2023-01-30 21:32:22 +11:00 · 2023-01-30 21:32:22 +11:00 · 354e9afea6
parent f7dc96d33f
commit 354e9afea6
2 changed files with 200 additions and 3 deletions
--- a/README.md
+++ b/README.md
@ -1,5 +1,7 @@
 # social-interest-predictor

-A small tool that predicts the interests of a user based on the friends of that user in a social network.
-
-Based on an assignment for COMP10001, a subject at The University of Melbourne.
+A small tool that predicts the interests of a user based on the friends of that
+user in a social network.
+
+Based on an assignment for COMP10001, a subject at The University of Melbourne.

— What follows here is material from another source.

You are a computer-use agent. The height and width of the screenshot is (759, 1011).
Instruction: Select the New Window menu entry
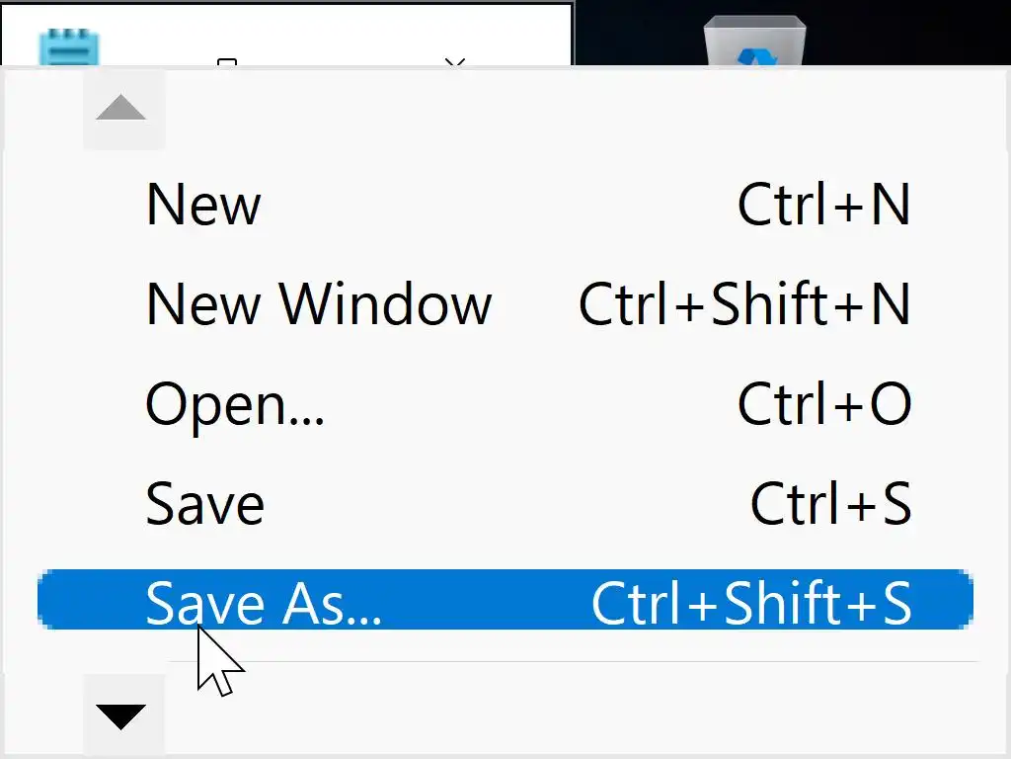click(318, 303)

+The assignment specification can be found [here](docs/SPECIFICATION.md).
--- a/docs/SPECIFICATION.md
+++ b/docs/SPECIFICATION.md
@ -0,0 +1,195 @@
+# Assignment Specification
+
+Below is the assignment specification, in full, slightly edited for context and
+appearence.
+
+---
+
+## Introduction
+
+This project is all about "social networks", and the power of social
+connections, both in terms of how impressively large a portion of the social
+network can be accessed from a small number of seed users and their friends or
+friends-of-friends, and how accurately the attributes of an individual can be
+predicted from (partial) attributes of their friends/friends-of-friends. A
+large part of the context for the project is in illustrating how it is that
+companies such as Cambridge Analytica are able to influence the world so
+impressively, from 1a small set of users of their products.
+
+Throughout the project, we will refer to individuals as "nodes" in the social
+network, and (mutual) friendship connections as "edges" connecting those nodes.
+
+## Part 1 - Friends
+
+Write a function get_friendly_dict() that calculates the degree-one friends of
+each individual in a social network. The function takes one argument:
+
+- friend_list, a list of reciproal friendship links between individuals.
+
+The function should return a dictionary of sets, containing the set of all
+"degree-one" (immediate) friends for each individual in the social network.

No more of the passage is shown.